We went with a lemon semifreddo--an ice cream-like dessert that requires no ice cream maker, which is good, because I don't have one. Traditionally, to make a semifreddo, you would line a loaf pan with plastic wrap and pour the mixture inside the pan until it's frozen. Then you simply lift out the mold, unwrap it from the plastic, and be left with a beautiful rectangular cake. For our version, we went with individual glass ramekins so there would be no fighting over who got the bigger slice, and also because of that wonderful unknown that comes with giving children something glass and holding your breath that it won't break. Also, aren't they pretty?

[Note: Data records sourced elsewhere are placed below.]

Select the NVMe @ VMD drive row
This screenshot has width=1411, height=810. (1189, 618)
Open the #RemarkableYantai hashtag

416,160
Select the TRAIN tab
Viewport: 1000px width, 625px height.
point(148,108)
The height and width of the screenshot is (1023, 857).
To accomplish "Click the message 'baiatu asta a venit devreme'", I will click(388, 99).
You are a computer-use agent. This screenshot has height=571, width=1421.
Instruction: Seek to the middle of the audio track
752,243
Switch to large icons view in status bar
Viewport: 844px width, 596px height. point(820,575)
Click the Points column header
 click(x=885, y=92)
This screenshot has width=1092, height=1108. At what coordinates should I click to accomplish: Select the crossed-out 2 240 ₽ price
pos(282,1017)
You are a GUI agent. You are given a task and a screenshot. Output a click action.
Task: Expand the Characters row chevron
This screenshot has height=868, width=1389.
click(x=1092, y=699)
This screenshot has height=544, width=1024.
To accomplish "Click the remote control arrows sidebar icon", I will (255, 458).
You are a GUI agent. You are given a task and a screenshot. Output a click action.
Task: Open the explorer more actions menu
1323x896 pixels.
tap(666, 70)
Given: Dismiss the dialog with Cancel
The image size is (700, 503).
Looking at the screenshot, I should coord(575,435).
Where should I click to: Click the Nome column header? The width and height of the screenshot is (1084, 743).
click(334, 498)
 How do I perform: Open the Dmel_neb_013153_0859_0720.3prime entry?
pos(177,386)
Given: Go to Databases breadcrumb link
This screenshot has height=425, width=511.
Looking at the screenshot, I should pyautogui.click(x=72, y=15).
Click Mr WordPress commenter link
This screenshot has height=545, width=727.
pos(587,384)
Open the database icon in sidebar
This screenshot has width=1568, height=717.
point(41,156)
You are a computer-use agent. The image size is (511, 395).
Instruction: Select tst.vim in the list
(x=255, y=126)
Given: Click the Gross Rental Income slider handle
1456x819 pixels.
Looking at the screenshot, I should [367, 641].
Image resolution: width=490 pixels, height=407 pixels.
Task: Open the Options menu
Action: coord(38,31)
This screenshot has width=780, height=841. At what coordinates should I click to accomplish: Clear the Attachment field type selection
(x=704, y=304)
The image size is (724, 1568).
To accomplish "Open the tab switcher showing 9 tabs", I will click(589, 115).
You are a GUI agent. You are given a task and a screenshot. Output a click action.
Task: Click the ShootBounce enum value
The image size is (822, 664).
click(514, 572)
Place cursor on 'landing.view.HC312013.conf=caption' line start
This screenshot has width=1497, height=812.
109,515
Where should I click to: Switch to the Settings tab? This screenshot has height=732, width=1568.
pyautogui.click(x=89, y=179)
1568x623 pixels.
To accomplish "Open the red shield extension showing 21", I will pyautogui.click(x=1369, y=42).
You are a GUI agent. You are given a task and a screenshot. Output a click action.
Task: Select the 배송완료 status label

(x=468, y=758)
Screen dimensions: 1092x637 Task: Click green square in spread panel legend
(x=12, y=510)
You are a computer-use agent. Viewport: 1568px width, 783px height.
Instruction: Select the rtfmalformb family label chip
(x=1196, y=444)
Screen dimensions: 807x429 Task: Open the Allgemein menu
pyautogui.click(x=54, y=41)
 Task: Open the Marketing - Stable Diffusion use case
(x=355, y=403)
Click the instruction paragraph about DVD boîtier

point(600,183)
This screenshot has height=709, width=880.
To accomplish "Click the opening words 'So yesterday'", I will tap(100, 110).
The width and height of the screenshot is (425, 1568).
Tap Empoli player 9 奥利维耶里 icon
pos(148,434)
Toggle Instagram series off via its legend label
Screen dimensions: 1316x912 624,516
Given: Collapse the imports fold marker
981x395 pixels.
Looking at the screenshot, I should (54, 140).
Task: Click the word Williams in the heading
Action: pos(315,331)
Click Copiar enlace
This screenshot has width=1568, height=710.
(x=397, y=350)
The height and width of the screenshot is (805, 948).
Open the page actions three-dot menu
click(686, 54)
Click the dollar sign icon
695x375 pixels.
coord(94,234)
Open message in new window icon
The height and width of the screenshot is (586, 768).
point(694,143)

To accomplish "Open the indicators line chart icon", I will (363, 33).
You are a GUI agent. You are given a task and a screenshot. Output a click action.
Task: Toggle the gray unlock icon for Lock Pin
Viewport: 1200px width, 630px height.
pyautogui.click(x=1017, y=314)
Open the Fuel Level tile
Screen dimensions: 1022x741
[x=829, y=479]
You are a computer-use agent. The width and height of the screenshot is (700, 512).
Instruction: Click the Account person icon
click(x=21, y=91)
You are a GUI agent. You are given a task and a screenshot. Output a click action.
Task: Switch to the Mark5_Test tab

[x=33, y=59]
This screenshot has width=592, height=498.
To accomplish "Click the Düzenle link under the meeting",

Lemon desserts transport me back to the last time I was in Italy--it was a few months before I got pregnant with my oldest child and my husband and I had gone to the coastal city of Positano where lemons grow as big as melons. This dessert would give us the opportunity to tell the kids about the trip, and maybe even remind my husband that our 10 year anniversary is coming up and that a trip back to Italy would be a lovely present that I would think that I wanted until I boarded the imaginary plane sobbing about the potential dangers that could occur overseas and away from our children.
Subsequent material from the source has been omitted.